Ordering Sangria in Spain
Here in the States, Sangria arrives in bottomless quantities at brunch or makes for an easy party drink at home. But don’t expect to step off the plane in Madrid and find “authentic” Sangria. For the most part, the batched wine drink is a tourist trap, made to fool foreigners into drinking swill. This is not to say you won’t find Spaniards turning out decent versions of the drink; just don’t set your hopes on the crier advertising the Sangria and paella deal in English to anyone with a camera or map.
Drinking Ouzo Straight in Greece
Like mezcal and tequila, Greek ouzo arrives in an easily shootable thimble that contains a hidden etiquette trap for the uninitiated. Don’t go pounding away. Instead, dilute the spirit with the water provided by the bartender, and sip the milky mixture as you converse with your fellow drinkers.
Day Drinking Wine Between Meals in France
The French have a joke: “How do you find the foreigner in the cafe? They’re the one drinking wine.” While lunch in France is often accompanied by a glass of vino, which may lead you to believe that day drinking is totally in vogue, wine, especially red, is usually paired with food. Kicking back with a big glass of Burgundy on a Parisian boulevard between meals will immediately mark you as a tourist. If you’d like an aperitif in the late afternoon, opt for a fruity low-ABV cocktail like a Kir Royale, or drink a lighter wine.
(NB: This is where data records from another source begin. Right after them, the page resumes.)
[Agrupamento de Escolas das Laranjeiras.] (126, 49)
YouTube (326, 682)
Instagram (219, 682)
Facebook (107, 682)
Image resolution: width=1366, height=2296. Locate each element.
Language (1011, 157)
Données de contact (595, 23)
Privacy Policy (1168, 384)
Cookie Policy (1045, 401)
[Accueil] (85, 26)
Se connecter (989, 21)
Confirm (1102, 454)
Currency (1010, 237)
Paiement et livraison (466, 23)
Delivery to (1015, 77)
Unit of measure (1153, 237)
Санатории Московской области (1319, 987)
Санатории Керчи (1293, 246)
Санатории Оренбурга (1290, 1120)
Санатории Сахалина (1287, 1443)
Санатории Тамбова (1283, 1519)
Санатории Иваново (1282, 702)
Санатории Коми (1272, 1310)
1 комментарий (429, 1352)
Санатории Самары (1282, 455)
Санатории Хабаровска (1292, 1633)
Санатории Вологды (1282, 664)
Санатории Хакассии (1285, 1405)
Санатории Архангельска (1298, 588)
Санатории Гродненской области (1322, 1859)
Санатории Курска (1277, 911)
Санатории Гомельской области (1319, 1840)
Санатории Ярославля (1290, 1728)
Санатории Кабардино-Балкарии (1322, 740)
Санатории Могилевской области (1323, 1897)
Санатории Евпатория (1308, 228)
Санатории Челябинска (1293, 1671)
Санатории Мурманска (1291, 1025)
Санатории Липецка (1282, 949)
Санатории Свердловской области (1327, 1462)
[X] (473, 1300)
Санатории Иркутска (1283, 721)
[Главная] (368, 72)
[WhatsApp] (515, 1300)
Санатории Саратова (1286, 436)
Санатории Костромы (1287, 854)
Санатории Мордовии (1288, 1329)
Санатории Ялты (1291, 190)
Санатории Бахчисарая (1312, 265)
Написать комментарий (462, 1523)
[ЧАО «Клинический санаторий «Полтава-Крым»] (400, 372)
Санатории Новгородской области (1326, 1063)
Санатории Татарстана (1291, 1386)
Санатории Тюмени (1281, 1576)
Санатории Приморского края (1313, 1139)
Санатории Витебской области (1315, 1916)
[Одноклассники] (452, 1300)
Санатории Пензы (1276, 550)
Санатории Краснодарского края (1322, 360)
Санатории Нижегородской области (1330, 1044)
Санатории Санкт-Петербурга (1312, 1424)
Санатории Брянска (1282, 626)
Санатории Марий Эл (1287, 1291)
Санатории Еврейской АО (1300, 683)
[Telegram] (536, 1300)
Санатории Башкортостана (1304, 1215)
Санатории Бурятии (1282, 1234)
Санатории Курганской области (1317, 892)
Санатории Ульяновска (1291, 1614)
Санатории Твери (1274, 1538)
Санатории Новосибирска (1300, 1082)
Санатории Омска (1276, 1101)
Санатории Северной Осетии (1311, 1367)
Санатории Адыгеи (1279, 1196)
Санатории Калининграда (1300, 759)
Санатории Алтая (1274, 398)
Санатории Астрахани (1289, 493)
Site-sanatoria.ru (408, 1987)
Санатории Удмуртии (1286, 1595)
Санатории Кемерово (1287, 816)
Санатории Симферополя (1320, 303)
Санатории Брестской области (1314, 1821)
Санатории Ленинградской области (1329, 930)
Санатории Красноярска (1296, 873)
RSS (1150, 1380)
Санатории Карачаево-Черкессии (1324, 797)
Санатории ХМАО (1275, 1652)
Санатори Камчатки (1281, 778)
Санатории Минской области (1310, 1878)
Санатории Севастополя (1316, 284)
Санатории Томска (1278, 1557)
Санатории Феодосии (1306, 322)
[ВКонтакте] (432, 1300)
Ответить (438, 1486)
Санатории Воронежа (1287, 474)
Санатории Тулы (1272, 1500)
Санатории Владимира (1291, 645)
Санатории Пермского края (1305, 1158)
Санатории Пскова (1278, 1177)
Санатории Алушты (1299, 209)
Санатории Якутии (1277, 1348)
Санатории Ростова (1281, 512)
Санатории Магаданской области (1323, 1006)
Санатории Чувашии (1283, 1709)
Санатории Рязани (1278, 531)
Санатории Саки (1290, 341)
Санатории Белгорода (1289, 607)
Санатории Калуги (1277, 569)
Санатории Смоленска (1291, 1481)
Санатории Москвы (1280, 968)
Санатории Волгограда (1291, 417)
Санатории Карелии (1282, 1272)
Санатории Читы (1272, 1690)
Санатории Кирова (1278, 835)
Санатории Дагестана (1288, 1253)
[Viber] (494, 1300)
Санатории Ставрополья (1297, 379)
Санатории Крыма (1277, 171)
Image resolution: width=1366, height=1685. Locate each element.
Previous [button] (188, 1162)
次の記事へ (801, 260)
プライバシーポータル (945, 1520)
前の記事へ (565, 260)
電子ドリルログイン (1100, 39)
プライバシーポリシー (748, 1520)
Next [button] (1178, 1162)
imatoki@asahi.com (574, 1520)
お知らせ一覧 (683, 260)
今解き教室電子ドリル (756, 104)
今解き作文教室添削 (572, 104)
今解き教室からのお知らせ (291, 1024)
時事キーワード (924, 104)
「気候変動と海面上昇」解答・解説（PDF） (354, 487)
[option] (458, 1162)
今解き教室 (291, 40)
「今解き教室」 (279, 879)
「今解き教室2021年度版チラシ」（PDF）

Raising Your Glass Too High in China
The oldest or most senior member of a drinking party in China will propose the first toast of baijiu— usually “ganbei,” the equivalent of kanpai—to be taken all together. But after the first drink, attendees break up into individual toasts with one another, often getting up and circling the table to clink glasses. In deference to your host or seniors, always begin by proposing a toast to their good health. When you clink glasses, though, be sure your glass is lower than theirs, as a sign of deference. And be sure to hit everyone in the group, lest you slight someone by leaving them out.